Advanced workflows¶

This page highlights optional steps available when training models. The advanced_demo.ipynb notebook demonstrates the commands.

Grid search¶

Run mlcls-train -g to search a wider range of parameters. The job records metrics for each candidate and stores the best estimator under artefacts/. To perform grid search on the random-forest pipeline pass the model option:

mlcls-train --model random_forest -g
mlcls-train --model gboost -g

Calibration¶

After training a model you can calibrate the predicted probabilities:

mlcls-eval --calibrate isotonic

This fits a calibration model on the validation fold and reports Brier score in the output table. The calibrated estimator is saved with the suffix _calibrated.joblib.

Run the standalone helper to draw reliability plots for both models:

python -m src.calibration

The script reads the saved models and generates *_calibration.png files under artefacts/.

Fairness checks¶

Use the evaluation command with --group-col to compute group metrics such as statistical parity and equal opportunity. The summary table now includes an equal_opp column showing the worst to best true positive rate ratio:

mlcls-eval --group-col gender --group-col marital

This command prints parity ratios for each group and stores them in artefacts/group_metrics.csv. summary_metrics.csv records the equal_opp ratio for each model. It also stores eq_odds which is the difference between the true- and false-positive rate gaps.

Set a custom probability cutoff for these metrics with --threshold. When omitted the tool chooses the Youden J statistic:

mlcls-eval --group-col gender --threshold 0.6

Select specific pipelines with --models.

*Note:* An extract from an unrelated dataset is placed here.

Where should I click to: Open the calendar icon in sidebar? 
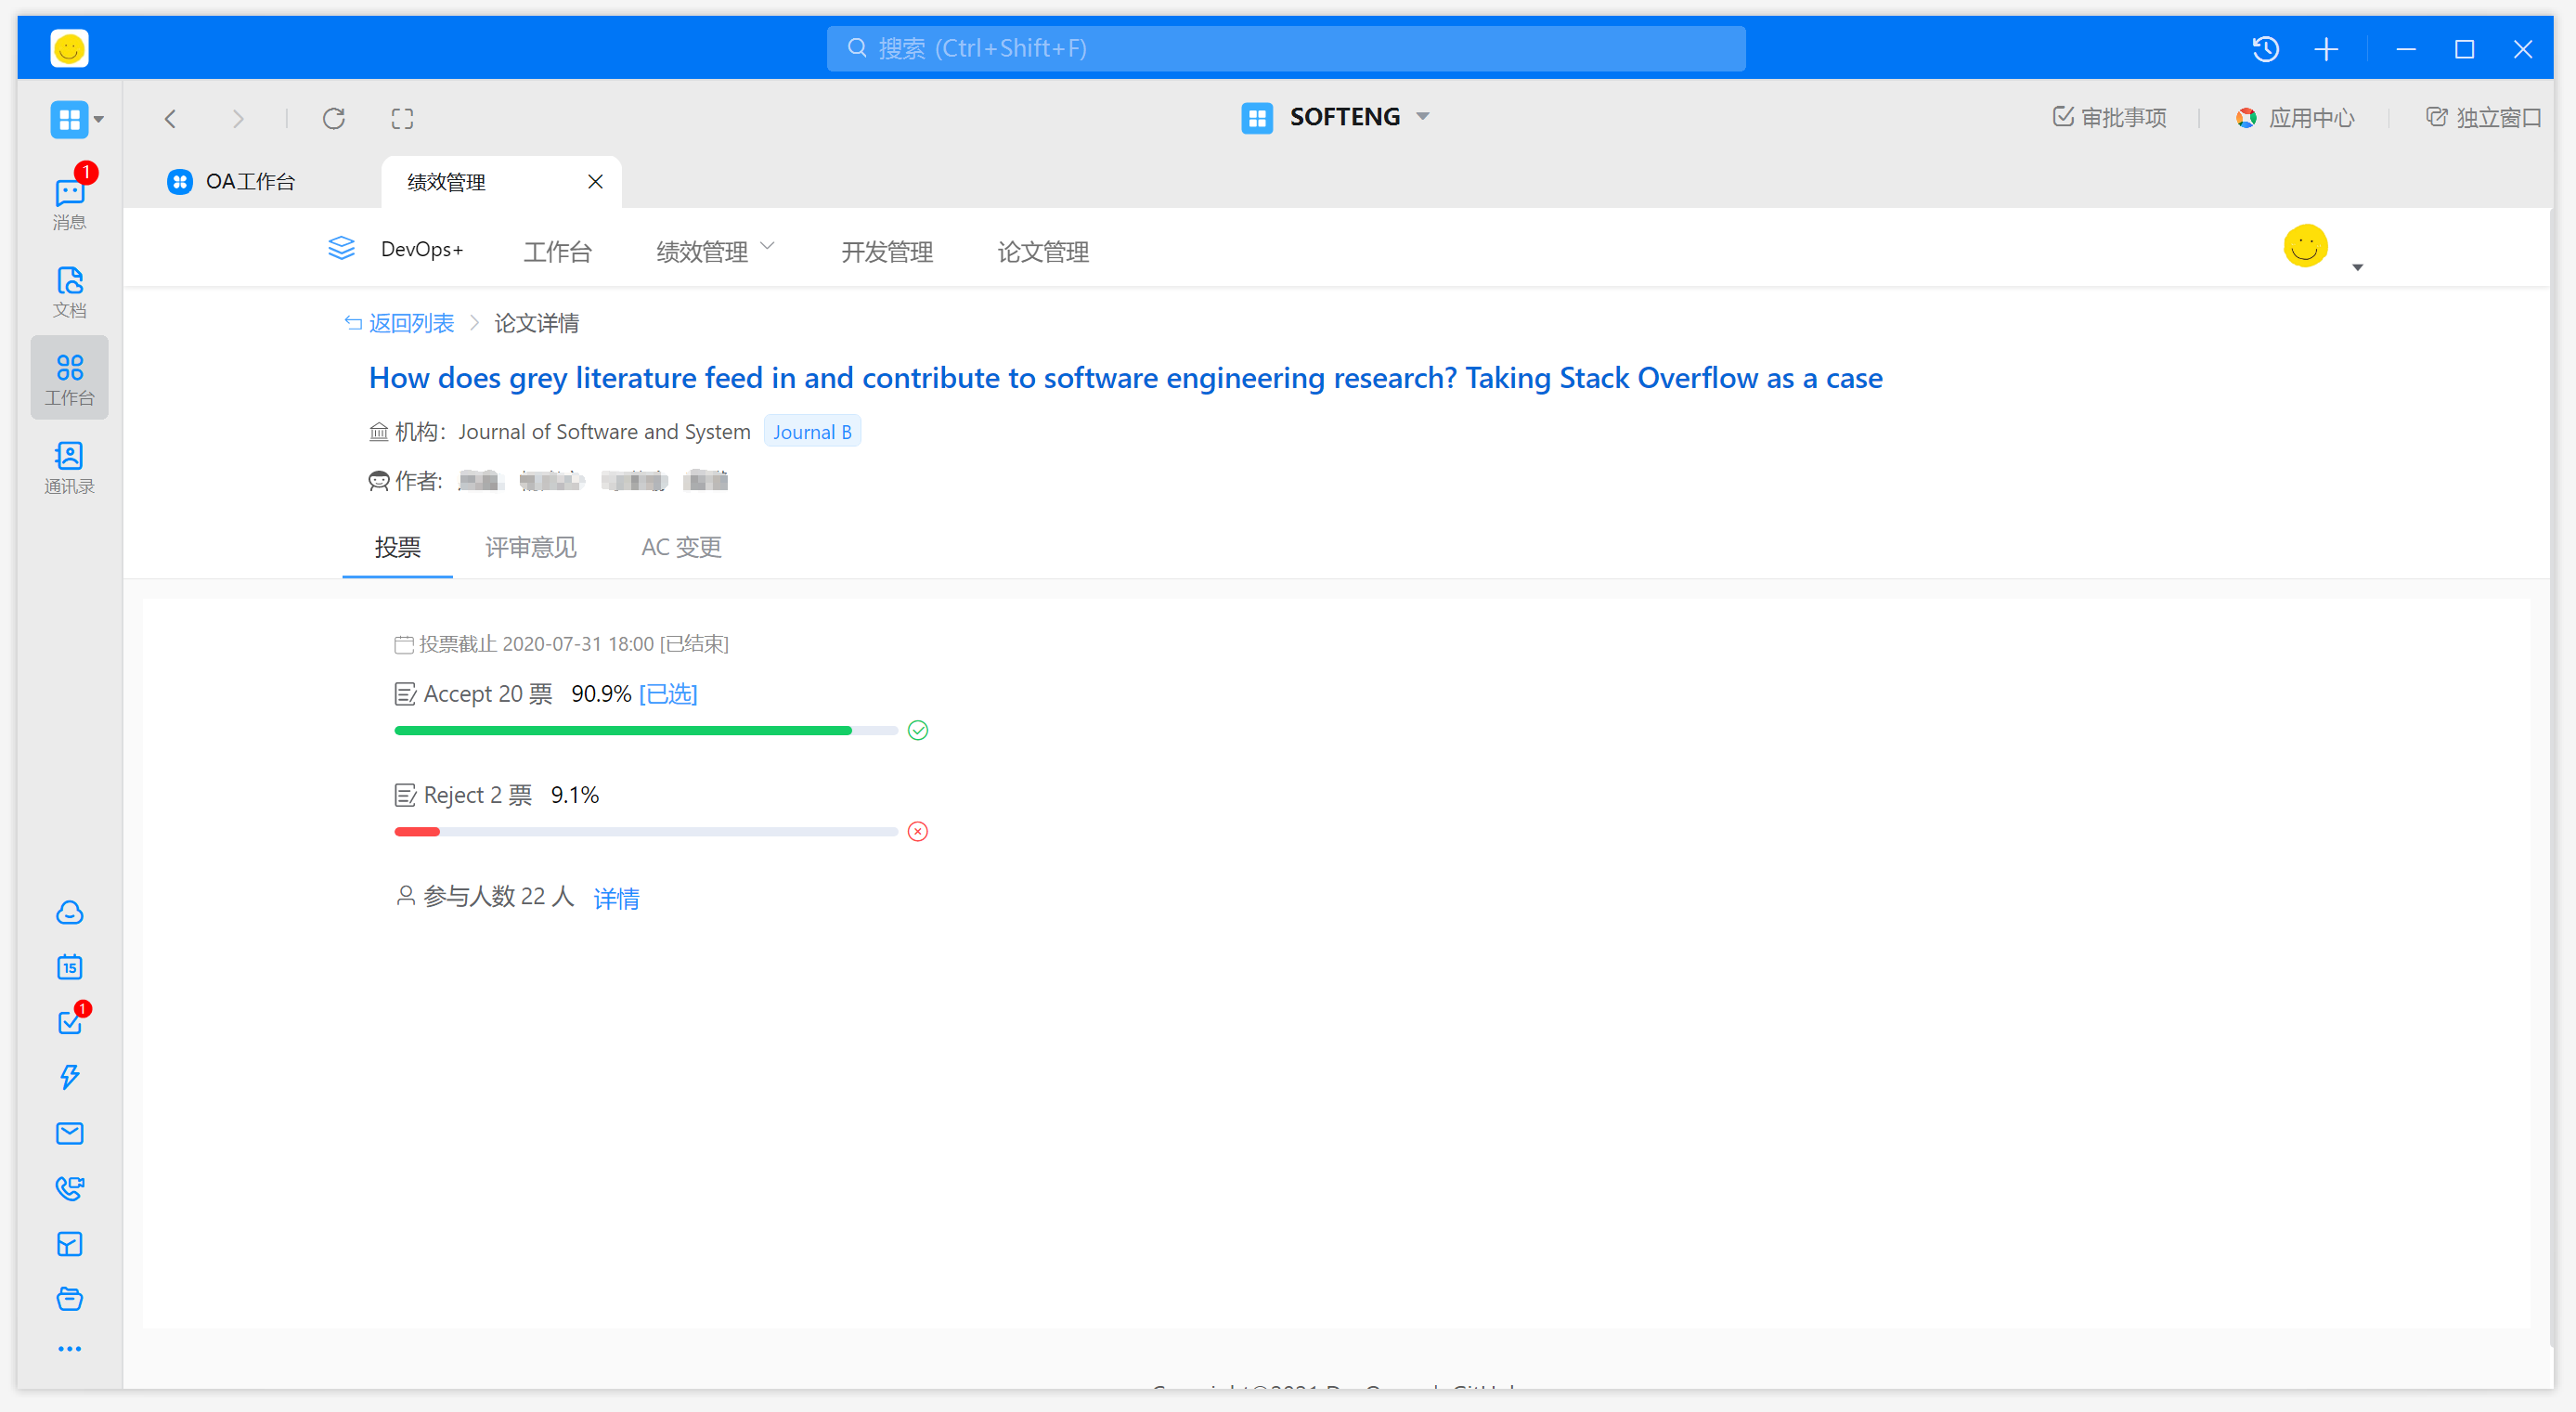pos(69,967)
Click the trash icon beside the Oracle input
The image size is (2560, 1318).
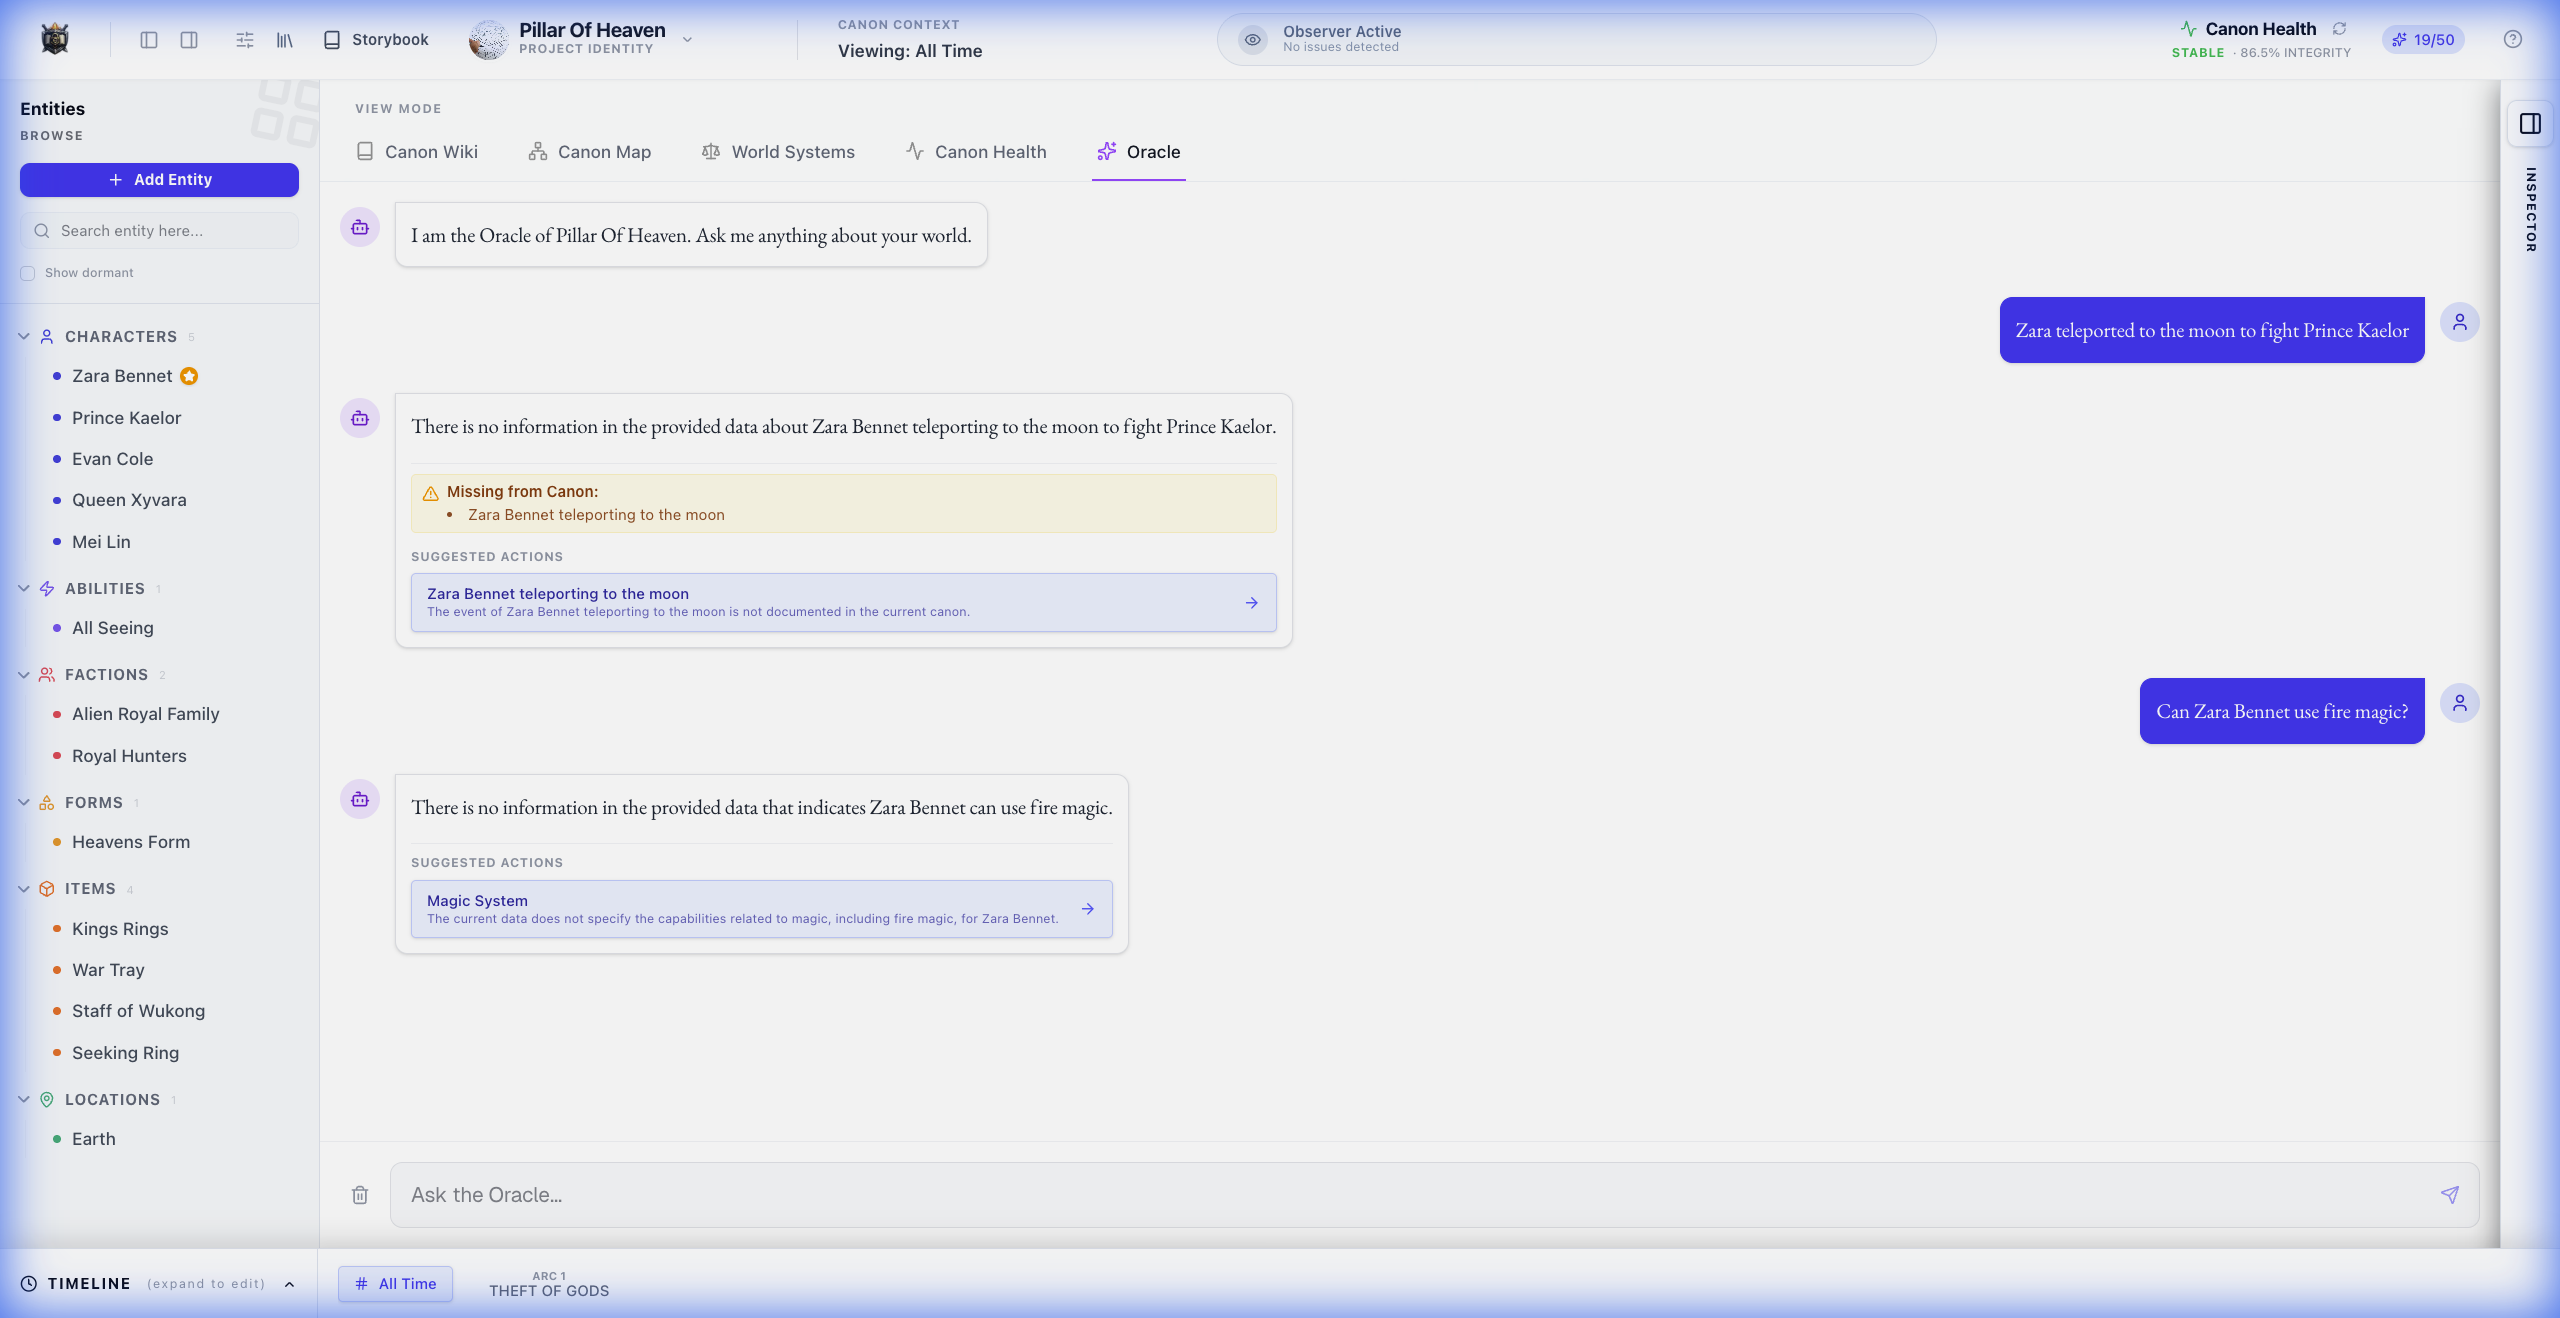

Pass multiple names to evaluate only those models:

mlcls-eval --models logreg random_forest svm

The advanced_demo.ipynb notebook walks through these steps and shows the additional plots.

SHAP values¶

Provide a DataFrame to logreg_coefficients or tree_feature_importances and pass shap_csv_path to store per-feature SHAP values:

from src.feature_importance import logreg_coefficients

shap_df = logreg_coefficients(
    "artefacts/lr.joblib",
    shap_csv_path="artefacts/logreg_shap_values.csv",
    X=X_test,
)

The helper function compute_shap_values creates the table with columns matching the input DataFrame.

SHAP plots¶

Use plot_shap_summary to visualise these values:

from src.feature_importance import plot_shap_summary

plot_shap_summary(
    "artefacts/lr.joblib",
    X=X_test,
    png_path="artefacts/logreg_shap.png",
)

The image logreg_shap.png appears under artefacts/.

Report artefacts¶

Gather recent metrics and plots with the report command:

mlcls-report

The tool copies the latest files into report_artifacts/. You can zip the folder and share it with collaborators.